Весна в этом году была ранняя, дружная: деревья уже зеленели, из земли буйно шли травы.
Алексеев склонился, чтобы сорвать травинку, и украдкой глянул, на месте ли «сигнал» — ситцевый платок в крайнем окне. Все в порядке! Он поднялся на низенькое крылечко и без стука раскрыл дверь в кухню.
Ольга Любатович в цветастом халате стояла возле плиты и ножом переворачивала ломтик хлеба на шипящей сковородке.
— Петр Алексеевич, — обрадовалась она, — хорошо, что вы пришли! — Она бросила нож. — Идемте в комнату!
— Зачем я так срочно понадобился?
— Беда, Петр Алексеевич!

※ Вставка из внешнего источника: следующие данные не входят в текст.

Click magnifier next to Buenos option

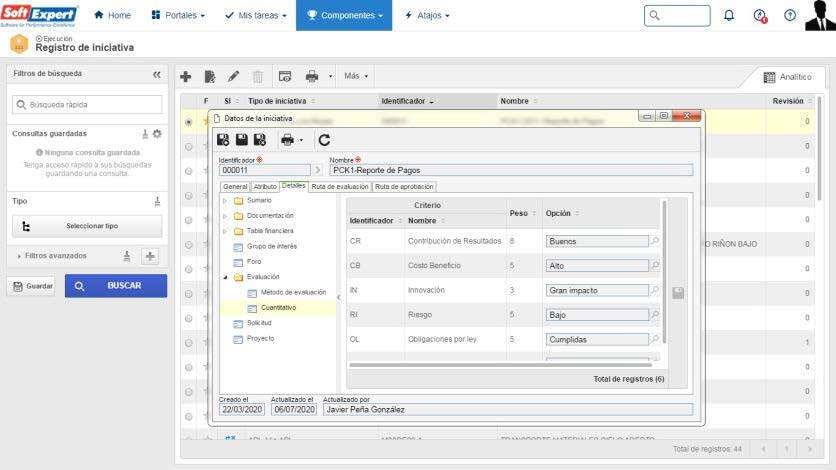[656, 241]
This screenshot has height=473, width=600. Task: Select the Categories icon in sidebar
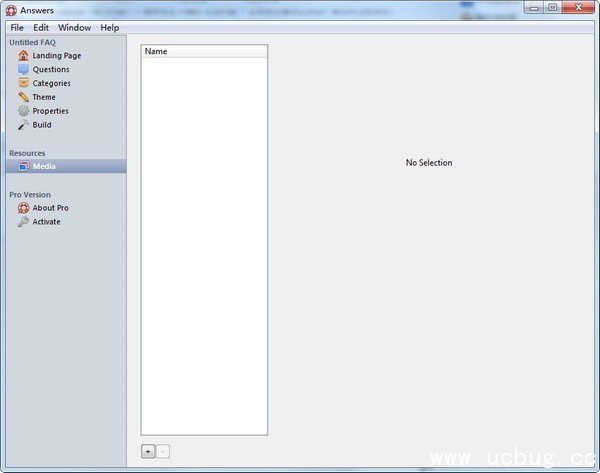tap(24, 84)
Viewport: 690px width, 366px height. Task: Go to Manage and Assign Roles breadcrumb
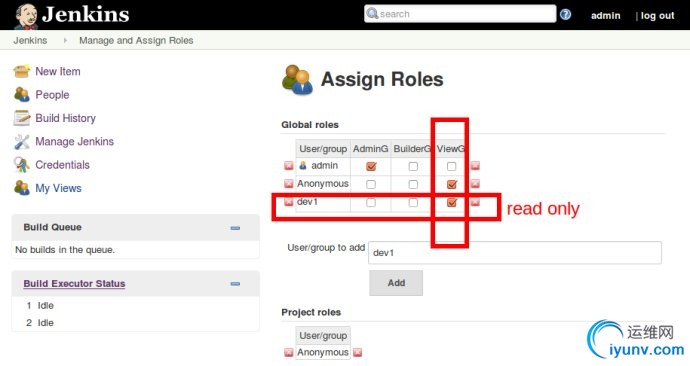coord(136,40)

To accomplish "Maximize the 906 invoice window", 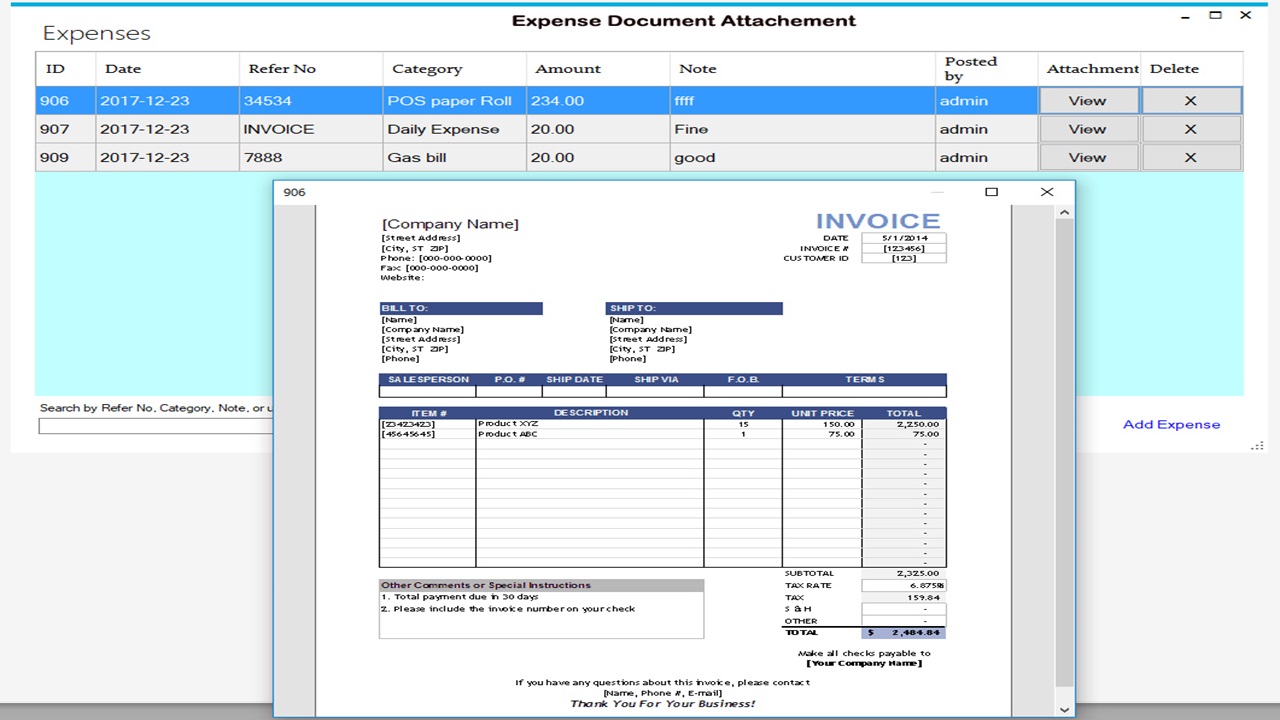I will point(991,191).
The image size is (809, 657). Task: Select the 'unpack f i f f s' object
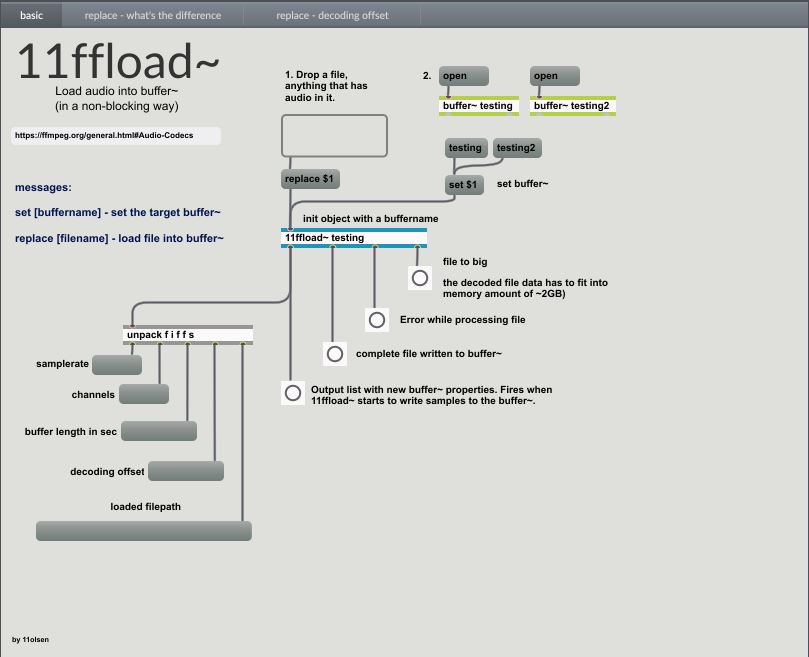(188, 335)
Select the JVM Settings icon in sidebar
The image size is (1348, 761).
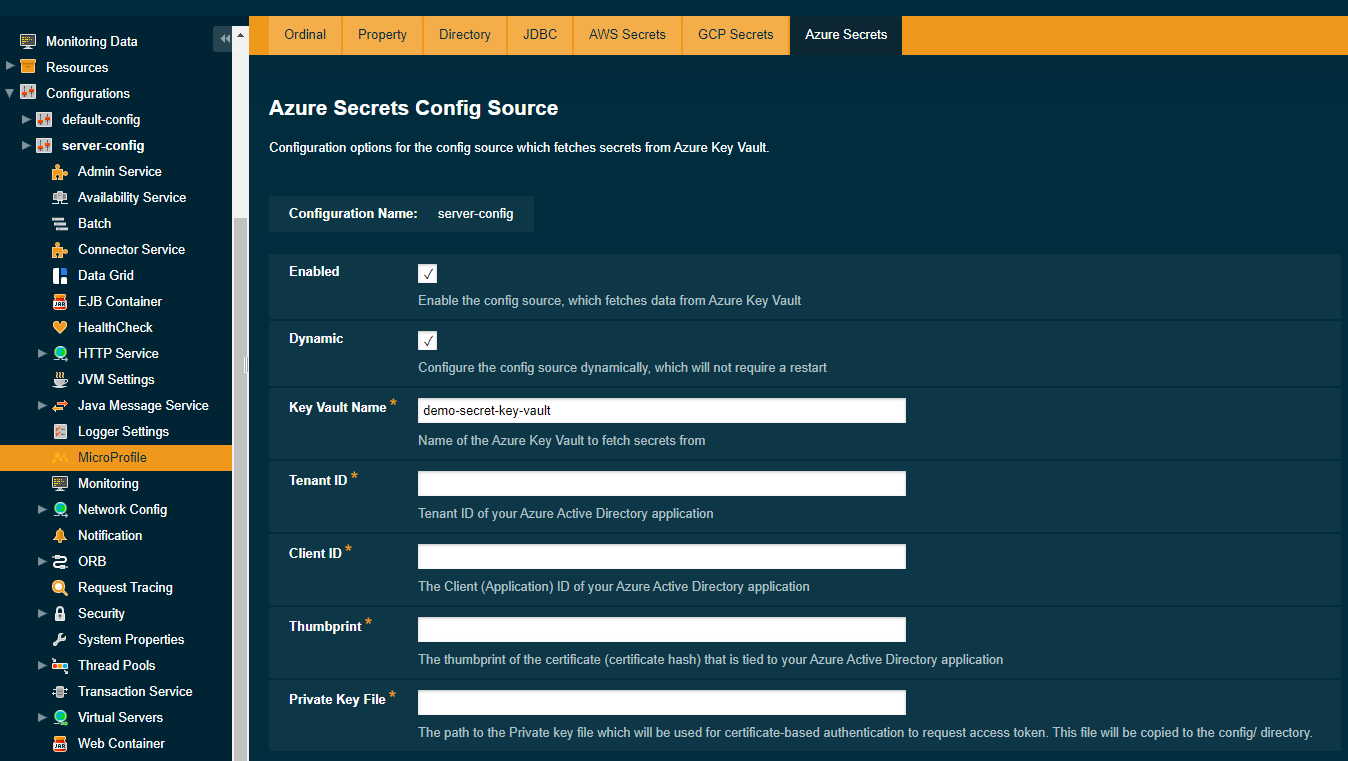[x=60, y=379]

Васильева арестовали!
— Когда? Где?
— Только что, в трактире на Разгуляе.
Петр Алексеевич шагнул к двери, распахнул ее, и первое, что он увидел — Дарья! Она стояла, прижавшись к стене, и, плача, причитала:
— Милые вы мои!.. Хорошие вы мои!..
К дивану придвинут стол. На диване сидят Софья Бардина и Бетя Каминская с одинаковыми прическами — взбитые спереди и коротко остриженные сзади, — в одинаковых беленьких платьях.
На стульях вокруг стола — Семен Агапов, взлохмаченный, словно не успел сегодня причесаться, Пафнутий Николаев в белой рубахе без опояски и крупный, в обтянутой гимнастерке Чикоидзе. Иван Джабадари в длинном сером архалуке шагает по комнате.